## TEKS
^^^^^^^^^^^^^^^^
Menteri Keuangan Sri Mulyani mengatakan kinerja APBN pada April 2022 masih tercatat surplus Rp103,1 triliun. Kementerian Keuangan mencatat realisasi pendapatan negara dan hibah mencapai Rp853,6 triliun atau 46,23 persen dari target pada APBN 2022. Sementara itu, ungkap kementerian itu, realisasi belanja negara mencapai Rp750,46 triliun atau 27,65 persen dari pagu APBN 2022.
"Kalau kita lihat pertumbuhan 45,9 persen ini bagus sekali. Bulan lalu saja saja pertumbuhannya 32,1 persen, jadi ini masih naik. Dan di semua komponen pendapatan negara, semuanya mengalami pertumbuhan," jelas Sri Mulyani dalam konferensi pers secara daring, Senin (24/5/2022).
Sri Mulyani merinci realisasi komponen pendapatan bersumber dari perpajakan yang mencapai Rp676,07 triliun, penerimaan negara bukan pajak (PNBP) mencapai Rp177,37 triliun, dan hibah mencapai Rp0,11 triliun.
Sedangkan belanja negara meliputi belanja pemerintah pusat sebesar Rp508,03 triliun dan transfer ke daerah dan dana desa sebesar Rp242,43 triliun. Belanja pemerintah pusat tersebut antara lain untuk subsidi, kompensasi BBM, dan pembayaran pensiun.
"Semua belanja ini tumbuh kembali mulai April, karena kalau kita lihat Maret, pertumbuhannya masih negatif semua. Jadi ini sudah mulai akselerasi dari pemulihan belanja kita," tambahnya.
Kendati demikian, Sri Mulyani mengatakan, pemerintah tetap mewaspadai inflasi domestik yang mulai meningkat akibat kenaikan harga komoditas dan peningkatan tensi geopolitik. Ini supaya APBN tetap sehat sementara pemulihan ekonomi dan daya beli masyarakat tetap terjaga.
^^^^^^^^^^^^^^^^
## SASARAN LATIHAN
(a) Sunting teks tentang APBN, mulai dari "Menteri Keuangan Sri" terus sampai "mencapai Rp0,11 triliun.", lalu tuliskan kembali bagian itu dengan "daring" diganti menjadi "virtual".
(b) Lanjutkan teks tentang APBN setelah kalimat terakhirnya.

## DATA YANG DIBERIKAN
^^^^^^^^^^^^^^^^
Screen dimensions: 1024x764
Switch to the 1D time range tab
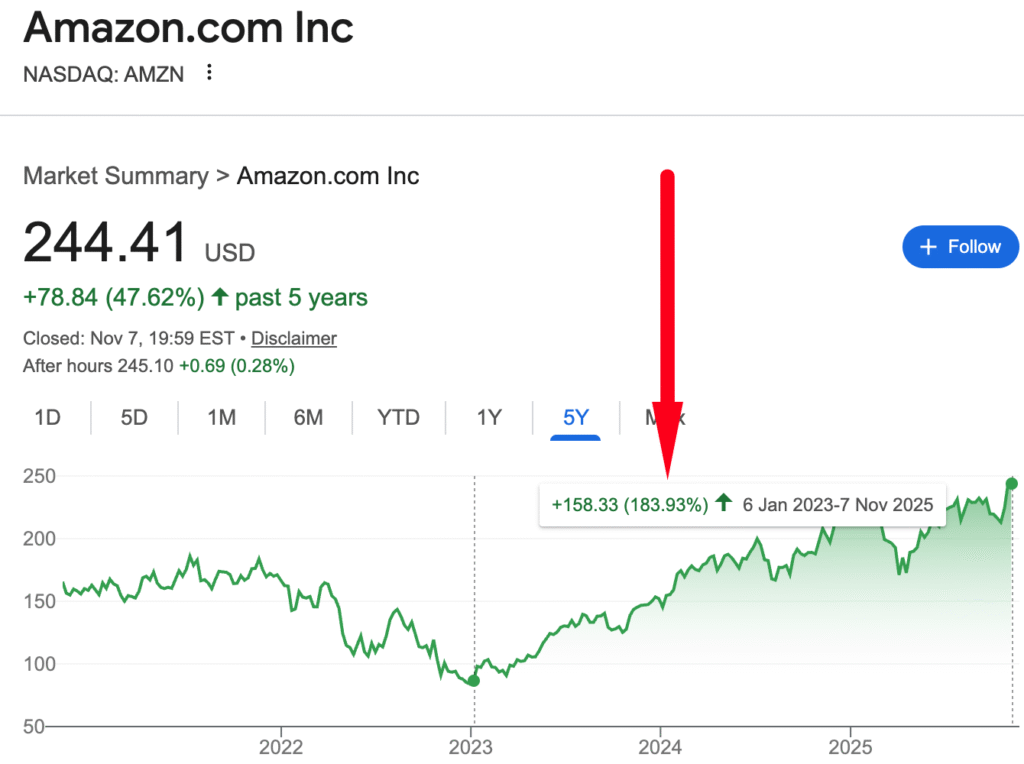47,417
^^^^^^^^^^^^^^^^
## HASIL LATIHAN
(a)
Menteri Keuangan Sri Mulyani mengatakan kinerja APBN pada April 2022 masih tercatat surplus Rp103,1 triliun. Kementerian Keuangan mencatat realisasi pendapatan negara dan hibah mencapai Rp853,6 triliun atau 46,23 persen dari target pada APBN 2022. Sementara itu, ungkap kementerian itu, realisasi belanja negara mencapai Rp750,46 triliun atau 27,65 persen dari pagu APBN 2022.
"Kalau kita lihat pertumbuhan 45,9 persen ini bagus sekali. Bulan lalu saja saja pertumbuhannya 32,1 persen, jadi ini masih naik. Dan di semua komponen pendapatan negara, semuanya mengalami pertumbuhan," jelas Sri Mulyani dalam konferensi pers secara virtual, Senin (24/5/2022).
Sri Mulyani merinci realisasi komponen pendapatan bersumber dari perpajakan yang mencapai Rp676,07 triliun, penerimaan negara bukan pajak (PNBP) mencapai Rp177,37 triliun, dan hibah mencapai Rp0,11 triliun.

(b)
Menanggapi itu, Direktur Center of Economic and Law Studies (CELIOS) Bhima Yudhistira mengatakan pendapatan negara masih bisa dioptimalkan lagi, antara lain dengan menyidik kasus-kasus pajak yang mencurigakan. Ia mencontohkan data volume ekspor batu bara yang nilainya berbeda dengan data di negara tujuan ekspor.
Menurutnya, opsi tersebut dapat menambah penerimaan negara yang masih sebatas karena kenaikan harga komoditas dan revisi aturan pajak terbatas pajak pertambahan nilai (PPN) 11 persen, serta pengampunan pajak sukarela.
"Masih bisa didorong lagi penyidikan dari pertukaran data antar negara, kemudian disektor komoditas yang risiko miss-invoicing-nya tinggi juga celah itu bisa ditutup," jelas Bhima kepada VOA, Selasa (24/5/2022).
Bhima menambahkan pemerintah juga dapat menambah kontribusi pajak dari sektor industri. Caranya yaitu dengan menggeliatkan industri manufaktur yang menyumbang 30 persen pajak.
Sementara dari sisi belanja, Bhima menilai wajar jika anggaran digunakan untuk subsidi energi dan perlindungan sosial untuk menjaga inflasi dalam jangka pendek. Namun, ia mengingatkan pemerintah agar tetap melakukan belanja modal seperti infrastruktur pertanian dan penurunan biaya logistik agar memiliki daya saing.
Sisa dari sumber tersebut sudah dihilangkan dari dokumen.